# Chicago Consolidated Bottling Co.



## The Wooz (Jul 5, 2012)

I found this bottle while scuba diving in Wisconsin in front of where the old Wrigley mansion once stood. I was told that it was probably a soda bottle but not sure the age. It has Chicago Consolidated Bottling co. 14 to18 CHARLES PLACE near the bottom and that is it, any help would be great. I also found a Dr J.HOSTETTER'S STOMACH BITTERS brown bottle with a number 10 on the bottom also any help would be great.
 Thanks


----------



## blobbottlebob (Jul 5, 2012)

Hey Wooz. Welcome. The 14 & 18 stuff reminds me of a address Lomax from Chicago. The Hosteters is neat too but neither bottle is overly rare. Maybe a picture might help to be sure.


----------



## epackage (Jul 5, 2012)

Welcome to the site, pics always help...Jim


----------



## The Wooz (Jul 5, 2012)

I will try a post a picture tomorrow of both bottles. I found about 11 nice different bottles and want to get information on them if possible.
 Thanks


----------



## epackage (Jul 5, 2012)

> ORIGINAL:  The Wooz
> 
> I will try a post a picture tomorrow of both bottles. I found about 11 nice different bottles and want to get information on them if possible.
> Thanks


 This is the place to be then Wooz, it's the best forum on bottles on the internet....


----------



## surfaceone (Jul 6, 2012)

> ORIGINAL:  blobbottlebob
> 
> The 14 & 18 stuff reminds me of a address Lomax from Chicago...  Maybe a picture might help to be sure.


 
 Hey Bob,

 Good memory on the Lomax. Consolidated was him, as well.

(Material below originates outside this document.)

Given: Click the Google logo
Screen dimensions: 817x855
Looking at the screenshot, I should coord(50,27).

 "LOMAX GEORGE 18 Lomax Place 
 Chicago Consolidated Bottling Co President and Director
  Chicago Fountain Soda Water Co Secretary and Director 
 LOMAX GEORGE JR 1840 Indiana Avenue 
 Chicago Consolidated Bottling Co Director 
 LOMAX JAMES H 2418 Indiana Avenue 
 Chicago Consolidated Bottling Co Director" From.

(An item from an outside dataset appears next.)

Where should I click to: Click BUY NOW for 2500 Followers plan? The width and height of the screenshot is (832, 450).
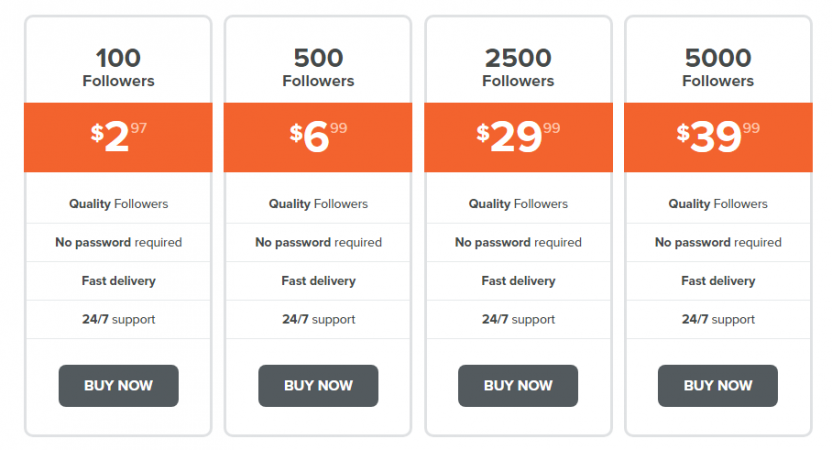[x=518, y=386]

 "CHICAGO CONSOLIDATED BOTTLING CO., 16 18 Charles Place, Chicago, 
 Officers: President George Lomax; Vice President August Mette; Secretary 
 and Treasurer, Herman Pomy; Manager Frederick Vosteen.
  Directors: Arthur Christin, George Lomax Jr., James H. Lomax" 1902 Directory of Directors.

 Welcome Mark,

 Please do put up some photos.








From.


----------



## mtfdfire22 (Jul 6, 2012)

sounds like a consolidated hutch to me. Lots of embossing on them. looks like a good hutch but $5-10 bucks if your lucky. I dug one a while back, if i remember correctly it dates from around 1905-1910. pretty bottle but not worth a ton.
 Nic


----------